Please add an entry to the change log at doc/whats_new/v1.0.rst. Like the other entries there, please reference this pull request with :pr: and credit yourself with :user:.

glemaitre · Dec 18, 2020

For the non-regression test, we could monkey patch mumurhash function to ensure to return -2 ** 31 without having to run a potential expensive hashing fit?

ly648499246 · Dec 18, 2020

Would the hash value for all input change then? Which is probably fine in this case as a bug fix, but we need to add a note on breaking backward compatibility (and potentially the token collisions that happen) in the release notes.

Please add an entry to the change log at doc/whats_new/v1.0.rst. Like the other entries there, please reference this pull request with :pr: and credit yourself with :user:.

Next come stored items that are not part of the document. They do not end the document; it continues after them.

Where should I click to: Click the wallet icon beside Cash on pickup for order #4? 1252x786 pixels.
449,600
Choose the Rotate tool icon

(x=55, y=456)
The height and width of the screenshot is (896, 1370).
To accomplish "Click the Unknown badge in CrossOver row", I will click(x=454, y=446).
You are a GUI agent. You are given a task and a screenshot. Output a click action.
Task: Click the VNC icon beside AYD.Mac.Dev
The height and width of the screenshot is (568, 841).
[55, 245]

Thank you for your advice, I already do some test locally, hash value for other value would not change.
And I will add entry to the change log.

ly648499246 · Dec 18, 2020

For the non-regression test, we could monkey patch mumurhash function to ensure to return -2 ** 31 without having to run a potential expensive hashing fit?

Thanks for your advice!

Maybe I'm ignorant, Is there a way to monkey patch mumurhash function? Because _hashing_fast and murmurhash is precompiled.

And in my case above, I can promise that the mumurhash function will return -2**31 because I print it to see when I test.

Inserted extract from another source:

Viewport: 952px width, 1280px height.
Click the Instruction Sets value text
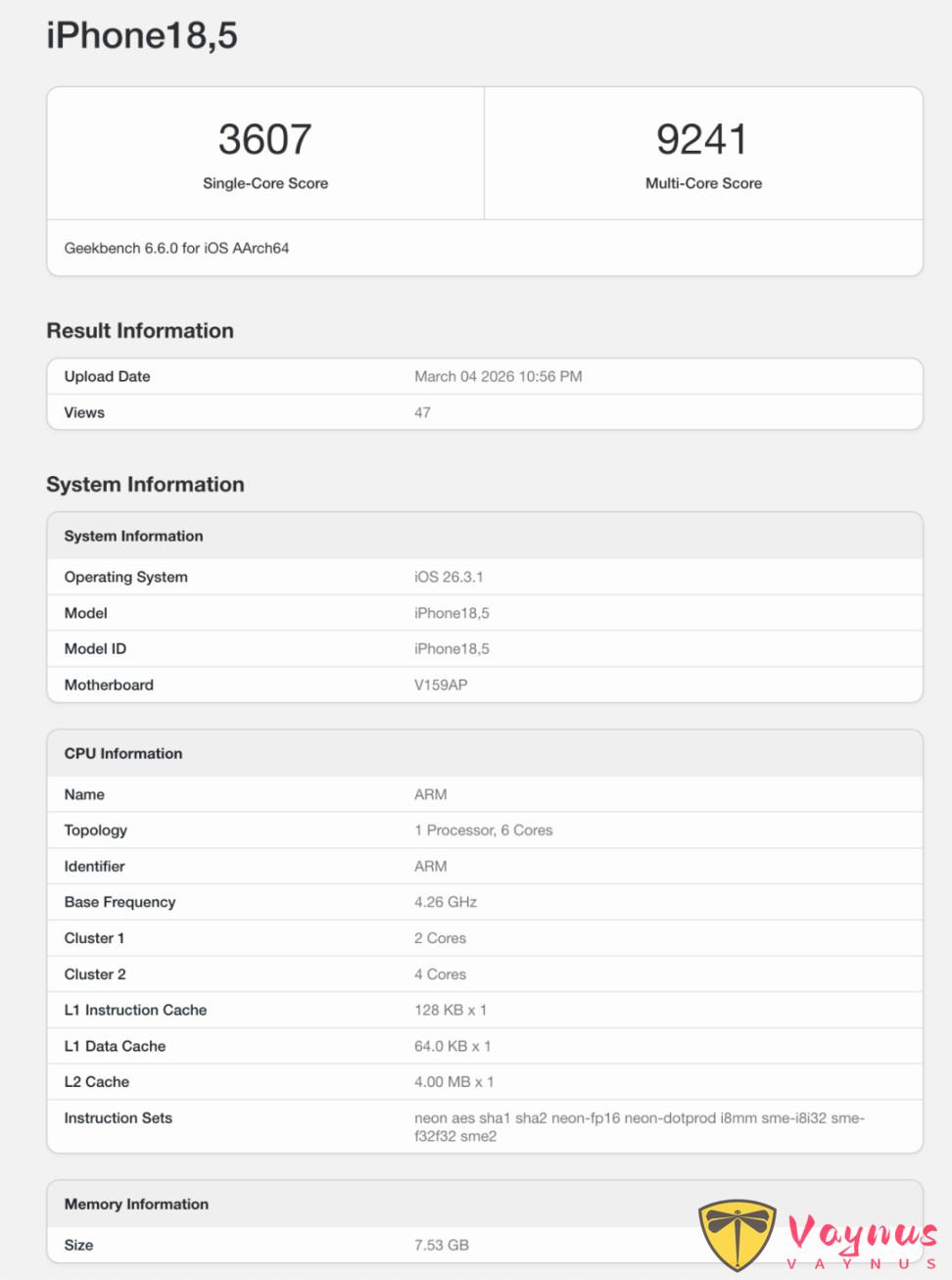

Moreover, the test above is without fit, it is fast to run, maybe you can try it.

…t-learn into development-ly

williechai · Dec 19, 2020

It‘s really a latent bug, nice work

sklearn/feature_extraction/_hashing_fast.pyx

Co-authored-by: Jérémie du Boisberranger <34657725+jeremiedbb@users.noreply.github.com>

ly648499246 · Dec 23, 2020

Thank you for your advice @jeremiedbb !
This is a more safe change and I committed the suggestion.

jeremiedbb

Thanks @ly648499246. For the non regression test, what other reviewers asked is to actually write a test inside the scikit-learn test suite. The test you wrote in the comment is perfectly fine, i.e

hashing = HashingVectorizer(n_features=1000000, ngram_range=(2,3))
indices = hashing.transform(['22pcs efuture']).indices

and you can assert that the value in indices is not negative. You can add this test at the end of sklearn/feature_extraction/tests/test_text.py, with a small comment, mentioning the PR number

doc/whats_new/v1.0.rst

jeremiedbb · Dec 23, 2020

For the non-regression test, we could monkey patch mumurhash function to ensure to return -2 ** 31 without having to run a potential expensive hashing fit?

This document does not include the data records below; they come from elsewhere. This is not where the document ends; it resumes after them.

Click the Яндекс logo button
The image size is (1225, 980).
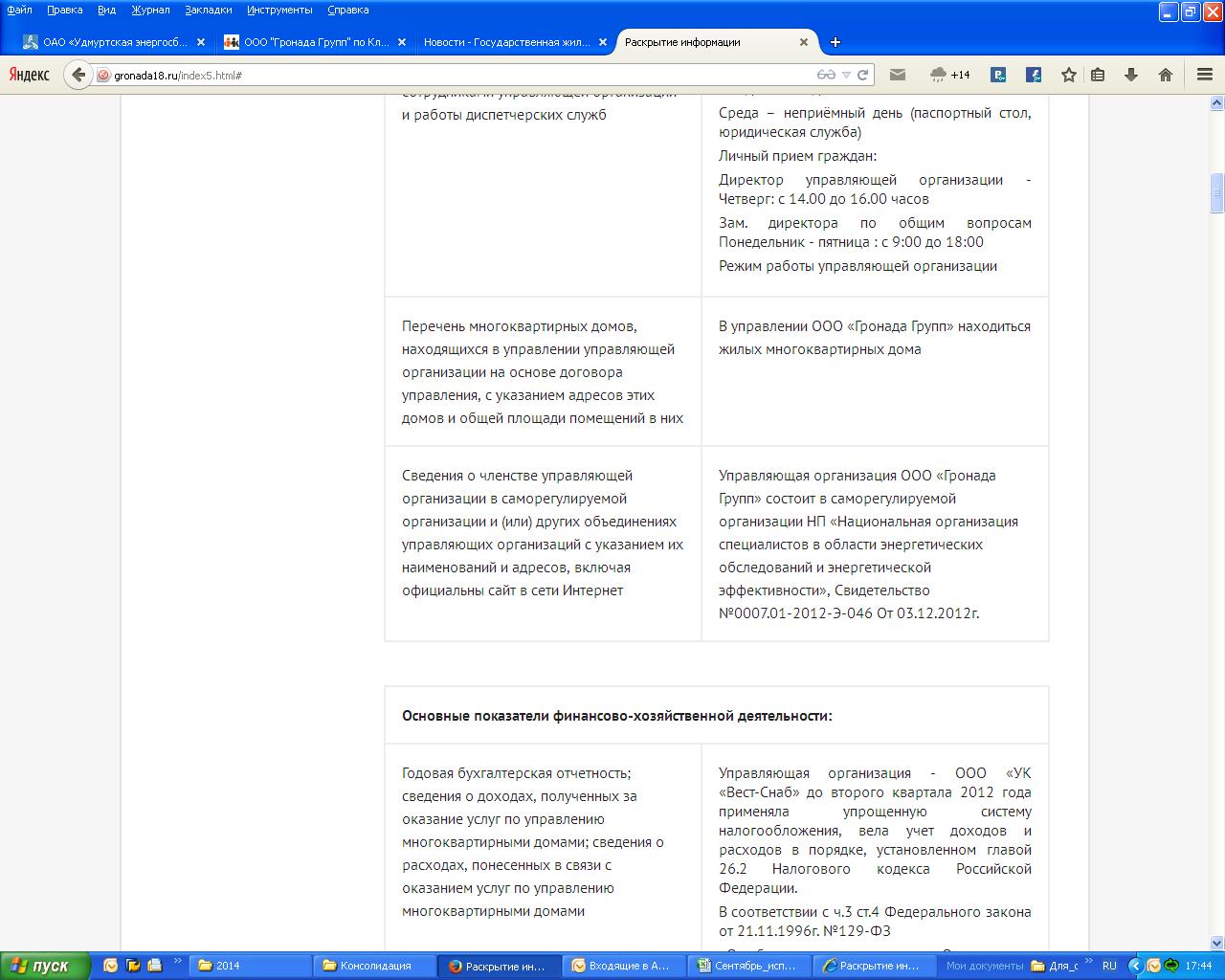30,75
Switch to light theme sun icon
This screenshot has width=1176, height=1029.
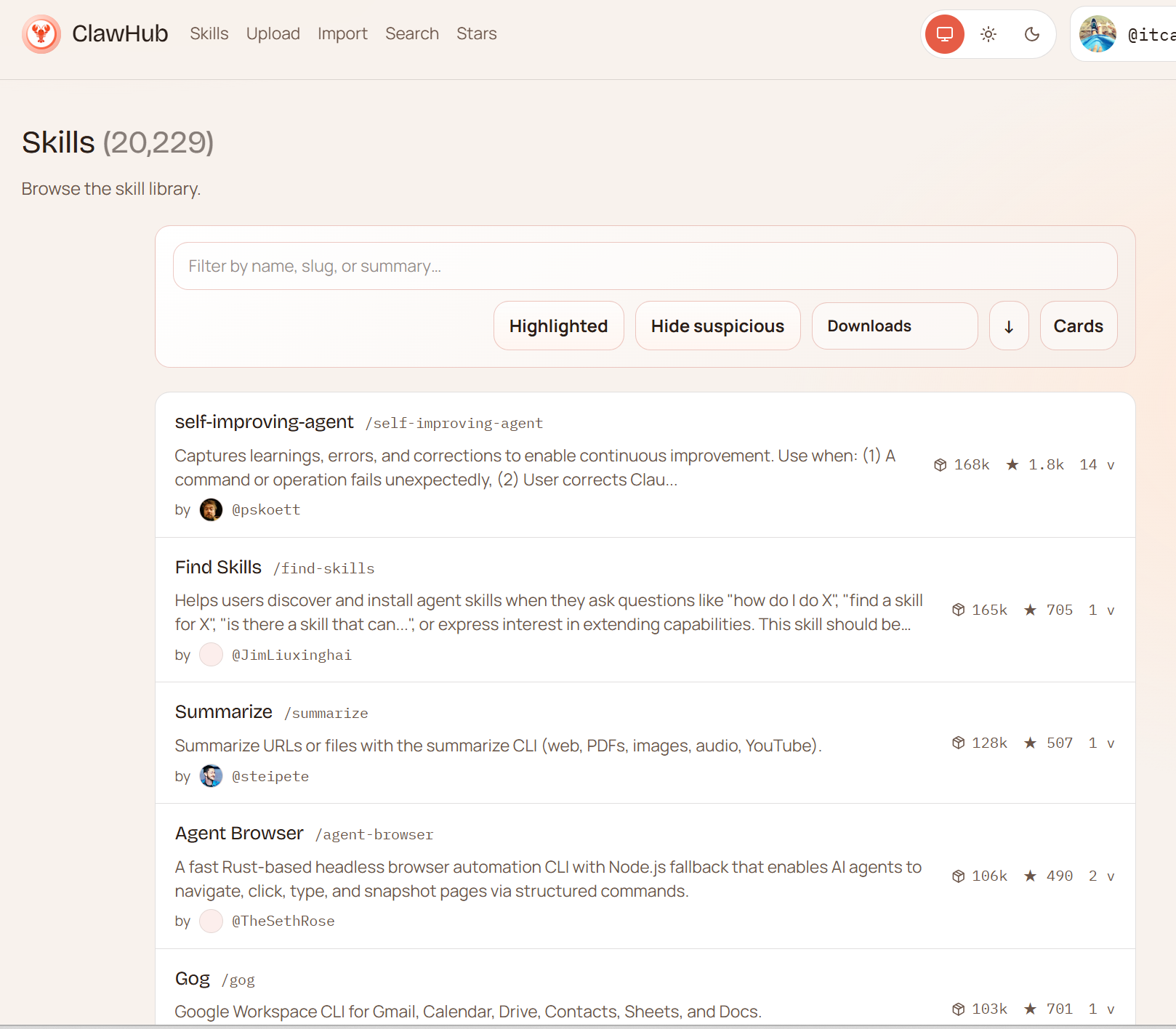coord(988,34)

@glemaitre it's only hashing 1 string. The 100000 features only specify the range for the indices but the resulting array is a sparse matrix containing only 1 non-zero element.

glemaitre · Jan 4, 2021

@glemaitre it's only hashing 1 string. The 100000 features only specify the range for the indices but the resulting array is a sparse matrix containing only 1 non-zero element.

OK so it should not be an issue then.

Co-authored-by: Jérémie du Boisberranger <34657725+jeremiedbb@users.noreply.github.com>

jeremiedbb

thanks @ly648499246. Just nitpicks

sklearn/feature_extraction/tests/test_text.py

Co-authored-by: Jérémie du Boisberranger <34657725+jeremiedbb@users.noreply.github.com>

ly648499246 · Jan 6, 2021

thanks @ly648499246. Just nitpicks

Thanks @jeremiedbb for your careful check!

jeremiedbb

LGTM

sklearn/feature_extraction/_hashing_fast.pyx

thomasjpfan

LGTM

thomasjpfan · Jan 12, 2021

Thank you for working on this @ly648499246 !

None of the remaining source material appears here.